ちらり。もう一度伊月君を見る。先ほどの表情が嘘だったかのように、いつも通り優しく目を細めて私を見る伊月君から背中を押されて、文化祭のチラシ作りを担当することを、改めて津田さんに伝えた。
---食べ終わって早々、日向君と相田さんが伊月君を交えてバスケ部についての話を始めた。練習メニューを相談しているようだけれど…私、ここにいると邪魔になるのでは。
そっと席を離れようとした私に目ざとく気がついた伊月君が待ったをかけ、戸惑う私に相田さんがにっこりと、それはもうきれいに笑って、「座るわよね」と言った。怖い。般若が見えた。
再び腰を下ろしたものの、難しい単語が多くて話についていけない。
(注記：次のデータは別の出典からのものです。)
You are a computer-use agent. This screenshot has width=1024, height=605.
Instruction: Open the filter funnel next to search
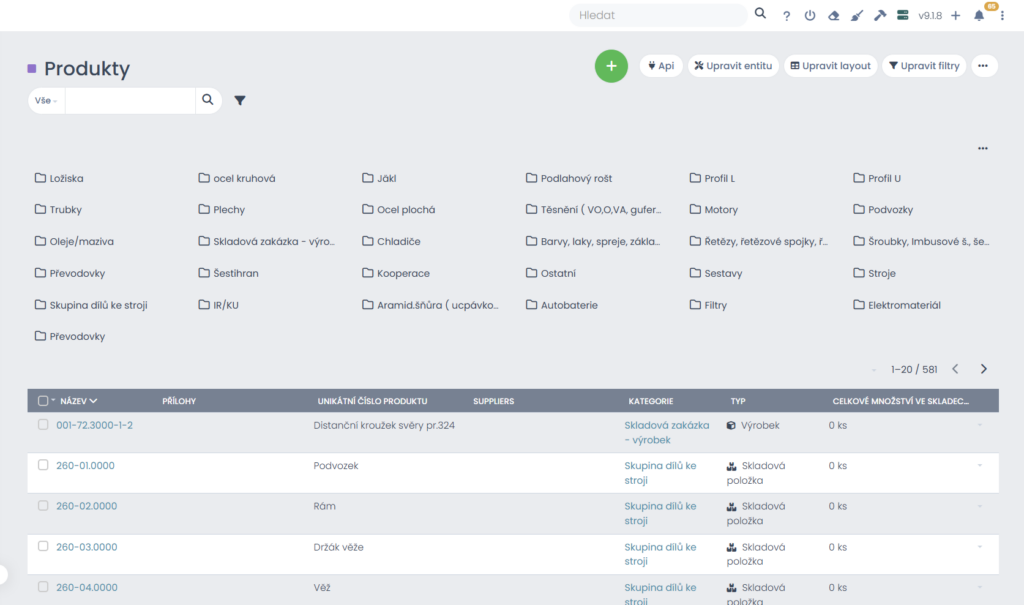240,100
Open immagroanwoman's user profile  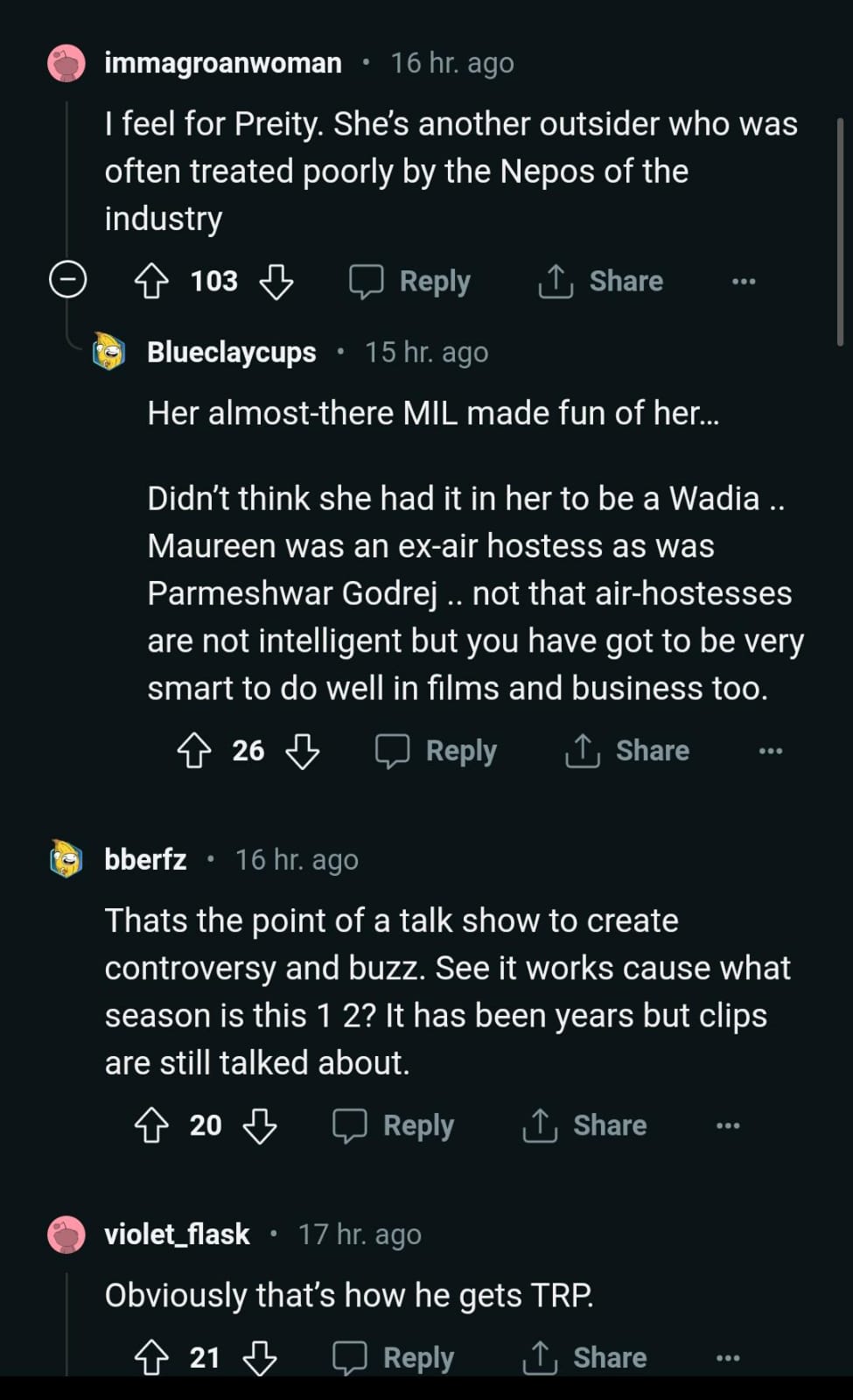click(x=222, y=63)
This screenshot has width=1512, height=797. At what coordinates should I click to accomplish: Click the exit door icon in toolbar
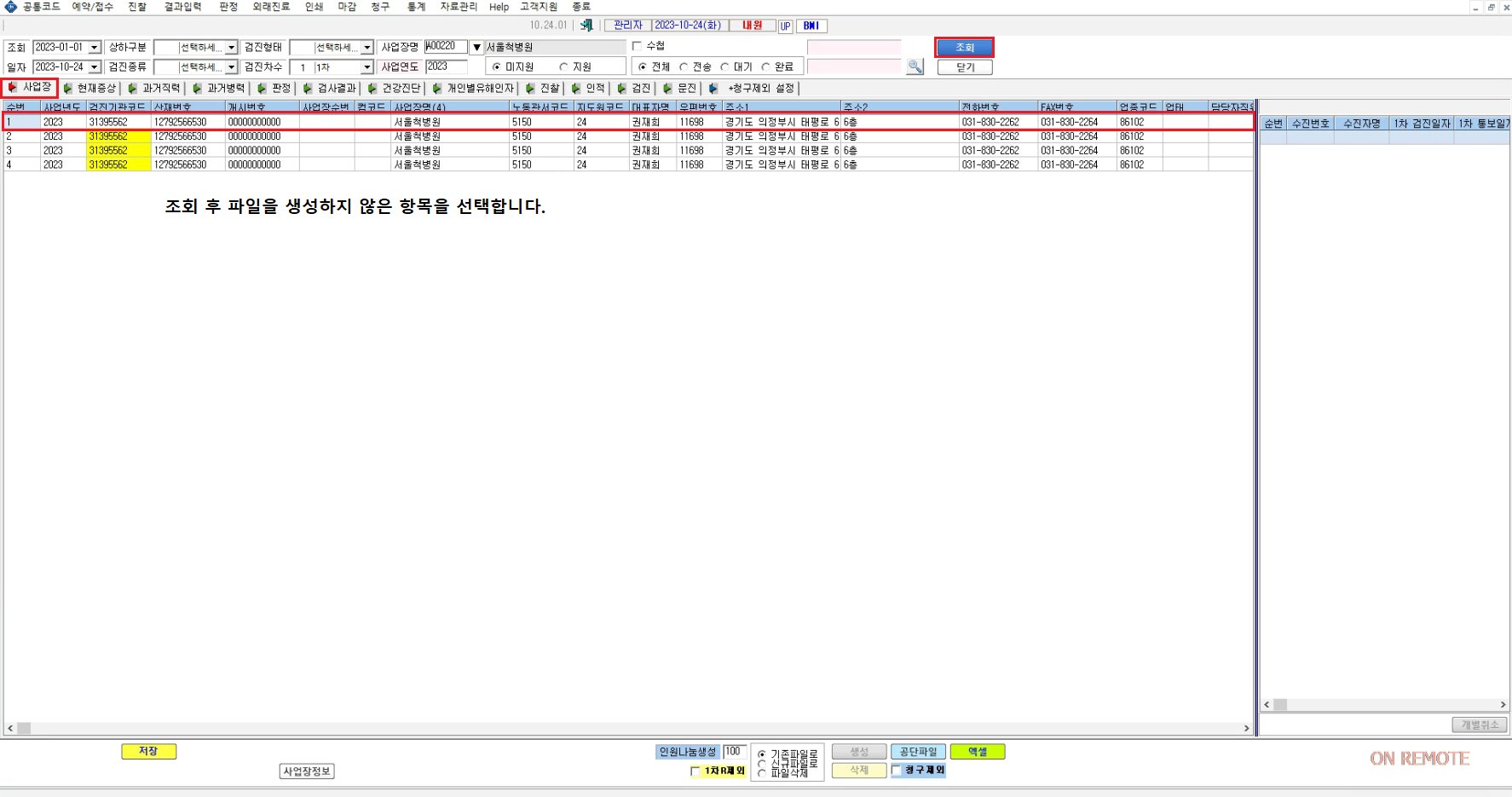point(586,26)
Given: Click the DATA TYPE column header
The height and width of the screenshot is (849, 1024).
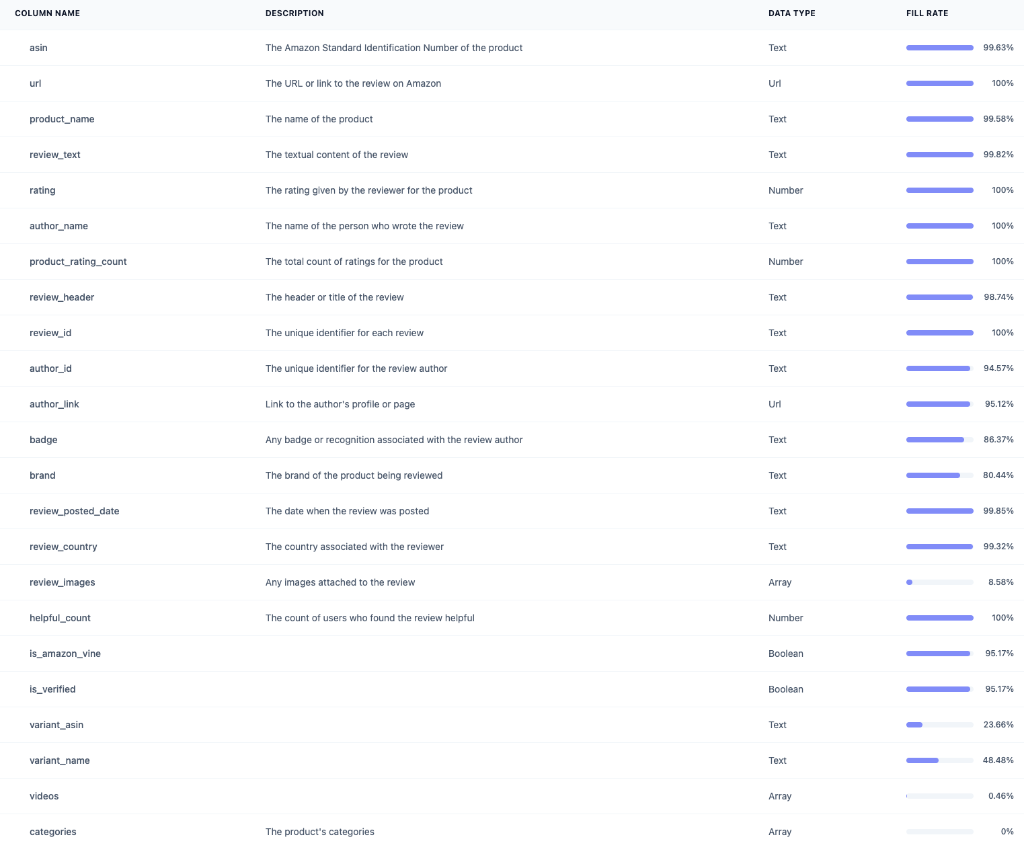Looking at the screenshot, I should [x=789, y=13].
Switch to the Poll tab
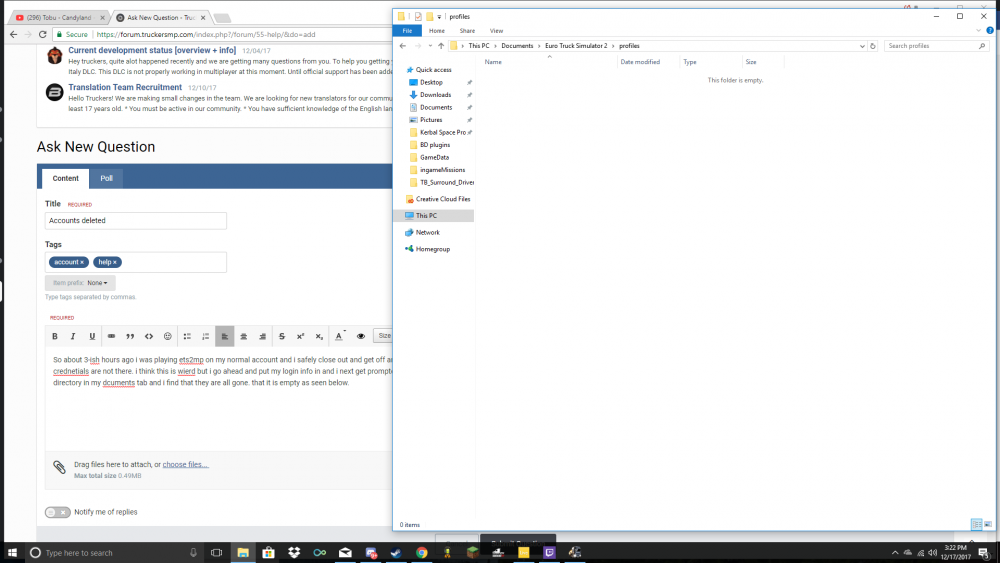This screenshot has width=1000, height=563. [x=106, y=178]
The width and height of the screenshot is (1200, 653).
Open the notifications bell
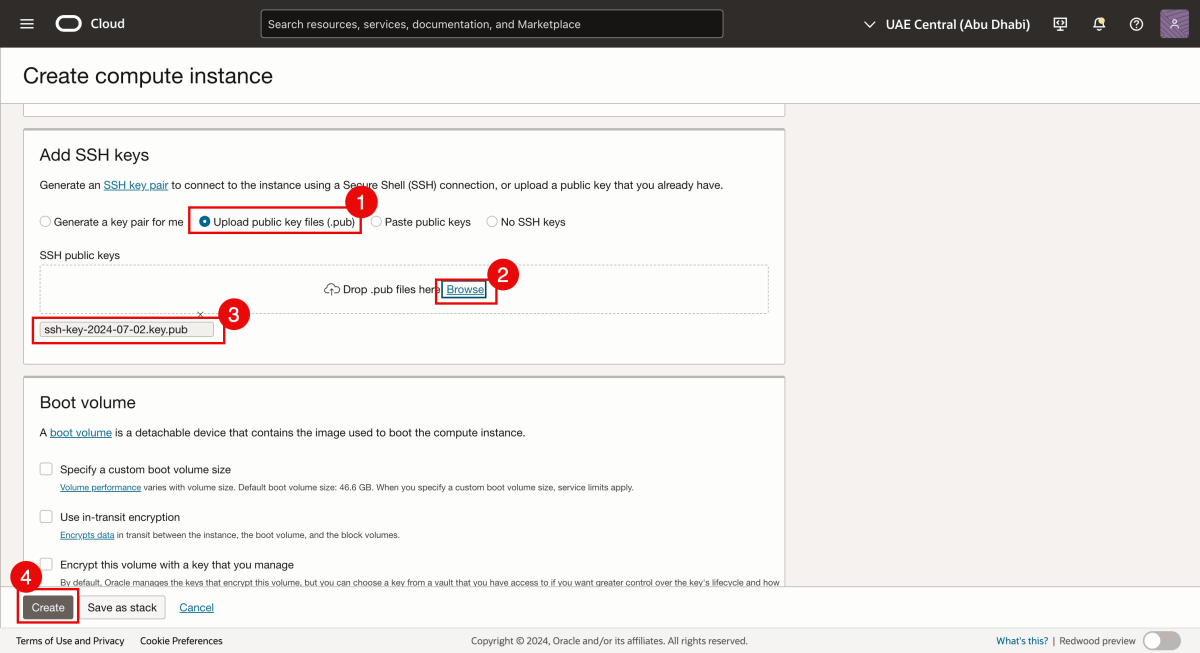(1098, 23)
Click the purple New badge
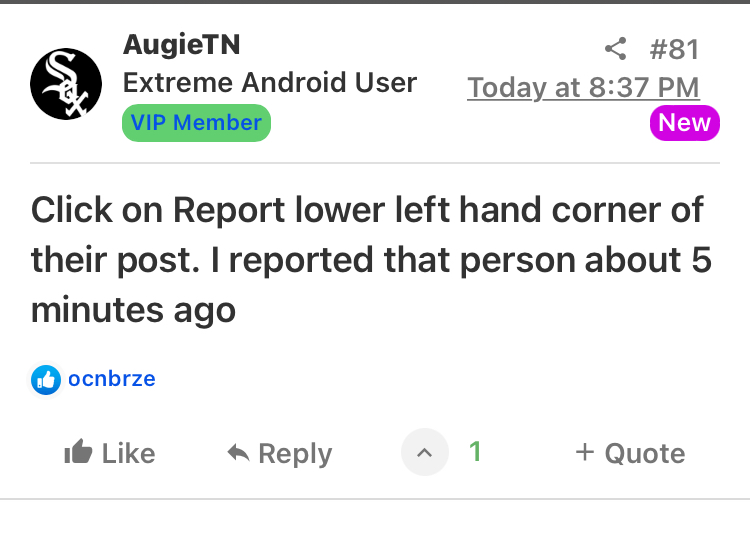The width and height of the screenshot is (750, 535). tap(684, 123)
私、場違いなんじゃ。
「涼宮さんもちゃんと聞く!」
「…っ?!」
「カントクー。涼宮さんビビってるぞ」
「逃げようとするのが悪い!」
同情するような視線を日向君から向けられて、結局、昼休憩が終わるまで伊月君たちと同じ机に座っていた。いまいち、バスケ部の話の中身は分からなかった。もしこれが今後も続く用なら、ちゃんとバスケのこと、勉強しておかないと。
予鈴のチャイムと共に軽やかな足取りで去っていく相田さんを見ながら、ぐっと手に力を入れる。勉強、頑張ろう。せっかく誘ってくれたお昼の時間、話についていけるようにならなくちゃ。つまらないと思ってポイされたくない。